▸ Consignes écrites:
1. Répondez, s'il vous plaît, à ces questions sur le texte sur la dérive des voiliers.
(a) Par quel vent un voilier peut-il naviguer sans dérive ?
(b) D'où les dérives latérales sont-elles originaires ?
(c) En quel métal est généralement la pale d'une dérive centrale de canoé ?
2. Poursuivez le texte sur la dérive des voiliers à partir de sa dernière phrase.

▸ Texte fourni:
Nous commencerons cette causerie par un bref exposé des
conditions de navigation d'un voilier. N'importe quel bateau, même dépourvu de
voiles, avancera s'il est poussé par le vent venant de l'arrière. Supposons que
notre bateau soit une barque à fond plat, un kayak ou un canoé ordinaire ;
si le vent le frappe de côté, il glissera sur l'eau latéralement et, si le vent
vient de trois quarts avant, il reculera dans la même direction, comme le
ferait un objet quelconque flottant à la surface de l'eau, à condition, bien
entendu, que le courant soit nul.
Si un voilier se comporte différemment et possède la faculté
de suivre une direction autre que celle du vent, c'est grâce à l'intervention
du plan de dérive immergé sous la coque — que nous nommerons plus simplement la
dérive — qui s'oppose à l'effet de dérapage et maintient le bateau dans sa
direction. Nous préciserons qu'un voilier peut naviguer sans dérive s'il reçoit
le vent d'arrière à trois quarts arrière ; avec vent de côté ou trois
quarts avant, la dérive devient nécessaire, et nous ne pourrons plus remonter
un vent de face, ou presque, suivant un angle plus ou moins important en
fonction des qualités du voilier considéré.
Le plan de dérive peut présenter différents aspects ;
sur un voilier important, il est constitué par une quille lestée à la partie
inférieure qui prolonge la coque. Sur un voilier plus léger, la quille fixe
peut être rapportée et n'être constituée que par une lame de métal lestée ou
non à la base. Enfin, sur les petites unités, on emploie le plus fréquemment la
dérive mobile montée dans un puits de dérive saillant à l'intérieur de la
coque. Cette solution convient parfaitement au canoé, mais il est plus fréquent
d'employer les dérives latérales originaires de Hollande, ou elles sont
utilisées sur des bateaux de peu de tirant d'eau, d'un tonnage souvent très
important.
Avant d'étudier le montage et l'utilisation de ces deux
types de dérives, les seuls convenant au canoé, précisons qu'une dérive
n'ajoute rien à la stabilité du bateau, à moins d'être lestée, mais une telle
éventualité ne peut être envisagée avec une coque très légère.
Dérive centrale.
— Elle est constituée par une pale en métal remontant par
pivotement dans un puits installé à l'intérieur de la coque, dans l'axe
longitudinal, vers le centre. Pour un canoé, la pale est généralement en
duralumin, longue et étroite ; elle comporte vers la partie supérieure une
encoche qui permet de la maintenir dans n'importe quelle position sur le pivot
noyé à l'intérieur du puits. La figure 1 montre schématiquement la disposition
d'un puits de dérive composé de deux parois en bois réunies aux extrémités.
Suivant la forme, de la pale, c'est le cas sur notre croquis, l'orifice
supérieur peut être partiellement fermé vers l'arrière et ne laisser qu'une
ouverture pour permettre d'enlever la pale.
Il est préférable de monter le puits de dérive à la
construction du canoé en prévoyant une quille extérieure plus large à
l'emplacement de la fente et des renforts à l'intérieur pour maintenir le puits
qui supporte, en cours de navigation, des efforts considérables. La solution
qui consiste à rapporter un puits sur un canoé courant est très délicate et
risque fort d'apporter des déboires.

▸ Données fournies:

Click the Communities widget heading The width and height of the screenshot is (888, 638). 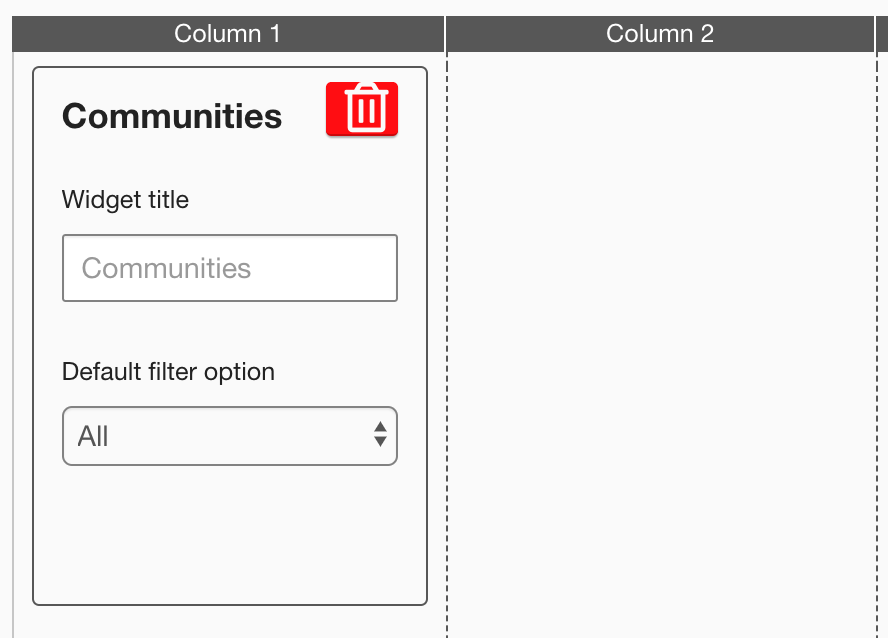click(172, 116)
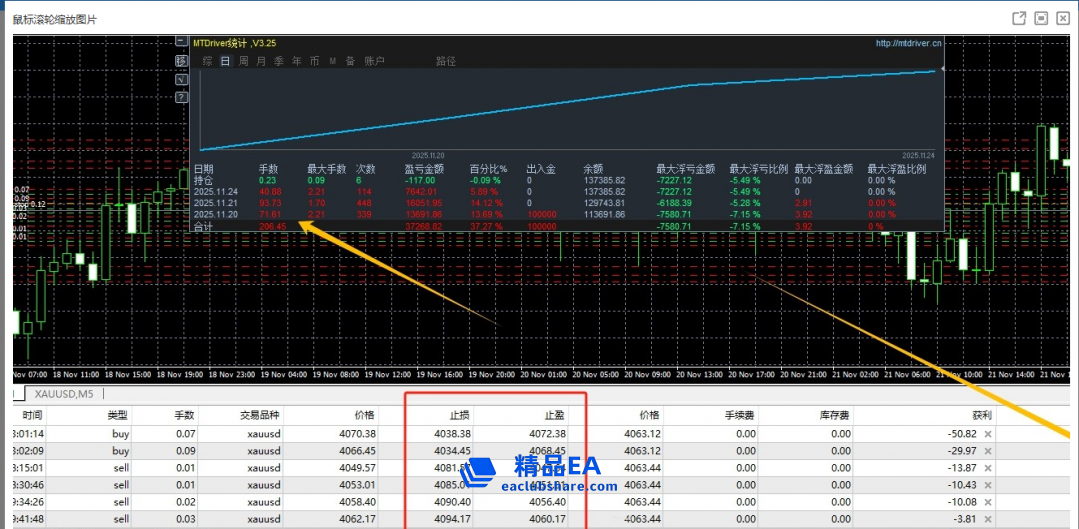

▸ Réponses à l'exercice:
1.
(a) Par vent d'arrière à trois quarts arrière.
(b) De Hollande.
(c) En duralumin.

2.
L'emplacement du puits doit être déterminé avec précision en
fonction du centre de voilure, et il est sage de s'en rapporter, pour ce
calcul, à l'expérience d'un architecte naval.
Dérive latérale.
— Elle a l'avantage de ne modifier en rien la structure du canoé
et de ne pas l'alourdir ; son encombrement est nul à l'intérieur du
bateau. Pouvant être posée à un emplacement variable, elle facilite la
recherche du meilleur équilibre en fonction du centre de voilure. Par contre,
son rendement est un peu inférieur à celui d'une dérive centrale, et il arrive
-que le contact d'une pale avec la crête d'une vague fasse embarquer un peu
d'eau.
Une dérive latérale se compose d'une traverse en bois
terminée par deux joues, contre lesquelles s'appuient les pales (fig. 2). La
traverse est fixée au canoé par deux cales de serrage qui prennent appui sous
les plats-bords. Les boulons de ces cales se déplacent dans deux fentes
pratiquées dans la traverse pour permettre un réglage en fonction de la largeur
du canoé. L'assemblage des joues est renforcé par des équerres métalliques.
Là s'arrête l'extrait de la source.